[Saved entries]
________

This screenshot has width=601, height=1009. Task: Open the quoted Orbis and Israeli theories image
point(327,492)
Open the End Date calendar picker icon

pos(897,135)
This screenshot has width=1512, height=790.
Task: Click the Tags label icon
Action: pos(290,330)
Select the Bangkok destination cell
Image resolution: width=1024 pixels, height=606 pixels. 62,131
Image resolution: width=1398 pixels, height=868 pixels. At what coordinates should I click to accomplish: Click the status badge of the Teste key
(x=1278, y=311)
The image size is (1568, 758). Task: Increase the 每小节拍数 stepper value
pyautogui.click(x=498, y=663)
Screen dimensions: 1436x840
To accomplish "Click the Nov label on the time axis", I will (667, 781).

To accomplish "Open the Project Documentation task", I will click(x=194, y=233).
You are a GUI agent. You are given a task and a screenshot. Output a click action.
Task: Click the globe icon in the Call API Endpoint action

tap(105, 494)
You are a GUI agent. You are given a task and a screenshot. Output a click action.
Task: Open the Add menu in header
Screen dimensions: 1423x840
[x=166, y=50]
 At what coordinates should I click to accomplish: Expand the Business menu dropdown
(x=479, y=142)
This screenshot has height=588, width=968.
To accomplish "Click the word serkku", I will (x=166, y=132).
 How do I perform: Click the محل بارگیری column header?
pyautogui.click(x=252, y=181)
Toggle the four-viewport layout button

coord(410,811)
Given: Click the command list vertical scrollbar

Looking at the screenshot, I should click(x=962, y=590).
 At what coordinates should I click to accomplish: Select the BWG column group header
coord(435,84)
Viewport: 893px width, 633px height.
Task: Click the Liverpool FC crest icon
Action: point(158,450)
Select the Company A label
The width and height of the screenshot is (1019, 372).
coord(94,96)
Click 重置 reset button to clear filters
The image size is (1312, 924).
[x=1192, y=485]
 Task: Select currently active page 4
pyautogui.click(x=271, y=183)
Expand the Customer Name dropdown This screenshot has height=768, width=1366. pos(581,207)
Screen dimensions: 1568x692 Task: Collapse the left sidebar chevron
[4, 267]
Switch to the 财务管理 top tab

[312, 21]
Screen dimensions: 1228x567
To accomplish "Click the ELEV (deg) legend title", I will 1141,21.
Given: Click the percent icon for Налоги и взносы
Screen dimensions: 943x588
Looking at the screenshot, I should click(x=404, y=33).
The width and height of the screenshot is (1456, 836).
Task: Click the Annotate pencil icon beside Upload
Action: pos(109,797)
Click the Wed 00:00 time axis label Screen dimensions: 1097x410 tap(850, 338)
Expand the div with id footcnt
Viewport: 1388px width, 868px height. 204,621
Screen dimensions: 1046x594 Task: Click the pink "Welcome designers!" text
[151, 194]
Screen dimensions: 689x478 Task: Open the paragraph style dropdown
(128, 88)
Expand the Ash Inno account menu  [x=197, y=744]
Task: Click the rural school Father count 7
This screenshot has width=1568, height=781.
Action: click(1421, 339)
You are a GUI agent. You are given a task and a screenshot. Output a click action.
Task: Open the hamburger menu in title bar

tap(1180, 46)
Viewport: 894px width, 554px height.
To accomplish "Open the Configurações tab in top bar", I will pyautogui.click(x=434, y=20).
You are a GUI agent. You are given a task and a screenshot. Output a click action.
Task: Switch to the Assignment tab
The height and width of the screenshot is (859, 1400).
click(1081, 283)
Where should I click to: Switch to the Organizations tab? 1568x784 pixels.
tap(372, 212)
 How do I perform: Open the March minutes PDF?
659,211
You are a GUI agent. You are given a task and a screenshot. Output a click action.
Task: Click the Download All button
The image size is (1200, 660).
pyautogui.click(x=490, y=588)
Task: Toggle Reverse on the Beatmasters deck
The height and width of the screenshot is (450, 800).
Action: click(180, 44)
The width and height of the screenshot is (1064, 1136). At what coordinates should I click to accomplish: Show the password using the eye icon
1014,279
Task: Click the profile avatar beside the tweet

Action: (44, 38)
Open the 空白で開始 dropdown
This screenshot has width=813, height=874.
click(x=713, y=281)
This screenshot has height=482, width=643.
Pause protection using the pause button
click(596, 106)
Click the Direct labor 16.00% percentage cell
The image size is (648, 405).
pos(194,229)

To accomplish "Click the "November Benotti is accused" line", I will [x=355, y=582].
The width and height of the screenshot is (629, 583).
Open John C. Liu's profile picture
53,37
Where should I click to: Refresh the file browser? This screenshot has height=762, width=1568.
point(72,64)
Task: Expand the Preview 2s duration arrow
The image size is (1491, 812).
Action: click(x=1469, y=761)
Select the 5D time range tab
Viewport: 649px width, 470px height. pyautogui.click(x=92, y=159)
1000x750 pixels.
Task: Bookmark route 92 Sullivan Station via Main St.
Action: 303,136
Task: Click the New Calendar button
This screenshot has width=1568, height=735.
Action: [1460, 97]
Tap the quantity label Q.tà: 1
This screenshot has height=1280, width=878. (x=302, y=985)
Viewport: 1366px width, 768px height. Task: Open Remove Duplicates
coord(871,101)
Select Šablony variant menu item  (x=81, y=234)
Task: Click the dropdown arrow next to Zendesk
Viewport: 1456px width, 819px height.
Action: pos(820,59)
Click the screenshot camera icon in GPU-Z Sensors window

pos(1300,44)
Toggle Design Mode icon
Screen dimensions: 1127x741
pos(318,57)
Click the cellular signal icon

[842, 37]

________

WORK INSTRUCTIONS ▸
Copy every row above line for line, changing nothing.

REPLY TO THE EXERCISE ▸
This screenshot has width=601, height=1009. Task: Open the quoted Orbis and Israeli theories image
point(327,492)
Open the End Date calendar picker icon

pos(897,135)
This screenshot has width=1512, height=790.
Task: Click the Tags label icon
Action: pos(290,330)
Select the Bangkok destination cell
Image resolution: width=1024 pixels, height=606 pixels. 62,131
Image resolution: width=1398 pixels, height=868 pixels. At what coordinates should I click to accomplish: Click the status badge of the Teste key
(x=1278, y=311)
The image size is (1568, 758). Task: Increase the 每小节拍数 stepper value
pyautogui.click(x=498, y=663)
Screen dimensions: 1436x840
To accomplish "Click the Nov label on the time axis", I will (667, 781).

To accomplish "Open the Project Documentation task", I will click(x=194, y=233).
You are a GUI agent. You are given a task and a screenshot. Output a click action.
Task: Click the globe icon in the Call API Endpoint action

tap(105, 494)
You are a GUI agent. You are given a task and a screenshot. Output a click action.
Task: Open the Add menu in header
Screen dimensions: 1423x840
[x=166, y=50]
 At what coordinates should I click to accomplish: Expand the Business menu dropdown
(x=479, y=142)
This screenshot has height=588, width=968.
To accomplish "Click the word serkku", I will (x=166, y=132).
 How do I perform: Click the محل بارگیری column header?
pyautogui.click(x=252, y=181)
Toggle the four-viewport layout button

coord(410,811)
Given: Click the command list vertical scrollbar

Looking at the screenshot, I should click(x=962, y=590).
 At what coordinates should I click to accomplish: Select the BWG column group header
coord(435,84)
Viewport: 893px width, 633px height.
Task: Click the Liverpool FC crest icon
Action: point(158,450)
Select the Company A label
The width and height of the screenshot is (1019, 372).
coord(94,96)
Click 重置 reset button to clear filters
The image size is (1312, 924).
[x=1192, y=485]
 Task: Select currently active page 4
pyautogui.click(x=271, y=183)
Expand the Customer Name dropdown This screenshot has height=768, width=1366. pos(581,207)
Screen dimensions: 1568x692 Task: Collapse the left sidebar chevron
[4, 267]
Switch to the 财务管理 top tab

[312, 21]
Screen dimensions: 1228x567
To accomplish "Click the ELEV (deg) legend title", I will 1141,21.
Given: Click the percent icon for Налоги и взносы
Screen dimensions: 943x588
Looking at the screenshot, I should click(x=404, y=33).
The width and height of the screenshot is (1456, 836).
Task: Click the Annotate pencil icon beside Upload
Action: pos(109,797)
Click the Wed 00:00 time axis label Screen dimensions: 1097x410 tap(850, 338)
Expand the div with id footcnt
Viewport: 1388px width, 868px height. 204,621
Screen dimensions: 1046x594 Task: Click the pink "Welcome designers!" text
[151, 194]
Screen dimensions: 689x478 Task: Open the paragraph style dropdown
(128, 88)
Expand the Ash Inno account menu  [x=197, y=744]
Task: Click the rural school Father count 7
This screenshot has width=1568, height=781.
Action: click(1421, 339)
You are a GUI agent. You are given a task and a screenshot. Output a click action.
Task: Open the hamburger menu in title bar

tap(1180, 46)
Viewport: 894px width, 554px height.
To accomplish "Open the Configurações tab in top bar", I will pyautogui.click(x=434, y=20).
You are a GUI agent. You are given a task and a screenshot. Output a click action.
Task: Switch to the Assignment tab
The height and width of the screenshot is (859, 1400).
click(1081, 283)
Where should I click to: Switch to the Organizations tab? 1568x784 pixels.
tap(372, 212)
 How do I perform: Open the March minutes PDF?
659,211
You are a GUI agent. You are given a task and a screenshot. Output a click action.
Task: Click the Download All button
The image size is (1200, 660).
pyautogui.click(x=490, y=588)
Task: Toggle Reverse on the Beatmasters deck
The height and width of the screenshot is (450, 800).
Action: click(180, 44)
The width and height of the screenshot is (1064, 1136). At what coordinates should I click to accomplish: Show the password using the eye icon
1014,279
Task: Click the profile avatar beside the tweet

Action: (44, 38)
Open the 空白で開始 dropdown
This screenshot has width=813, height=874.
click(x=713, y=281)
This screenshot has height=482, width=643.
Pause protection using the pause button
click(596, 106)
Click the Direct labor 16.00% percentage cell
The image size is (648, 405).
pos(194,229)

To accomplish "Click the "November Benotti is accused" line", I will [x=355, y=582].
The width and height of the screenshot is (629, 583).
Open John C. Liu's profile picture
53,37
Where should I click to: Refresh the file browser? This screenshot has height=762, width=1568.
point(72,64)
Task: Expand the Preview 2s duration arrow
The image size is (1491, 812).
Action: click(x=1469, y=761)
Select the 5D time range tab
Viewport: 649px width, 470px height. pyautogui.click(x=92, y=159)
1000x750 pixels.
Task: Bookmark route 92 Sullivan Station via Main St.
Action: 303,136
Task: Click the New Calendar button
This screenshot has width=1568, height=735.
Action: [1460, 97]
Tap the quantity label Q.tà: 1
This screenshot has height=1280, width=878. (x=302, y=985)
Viewport: 1366px width, 768px height. Task: Open Remove Duplicates
coord(871,101)
Select Šablony variant menu item  (x=81, y=234)
Task: Click the dropdown arrow next to Zendesk
Viewport: 1456px width, 819px height.
Action: pos(820,59)
Click the screenshot camera icon in GPU-Z Sensors window

pos(1300,44)
Toggle Design Mode icon
Screen dimensions: 1127x741
pos(318,57)
Click the cellular signal icon

[842, 37]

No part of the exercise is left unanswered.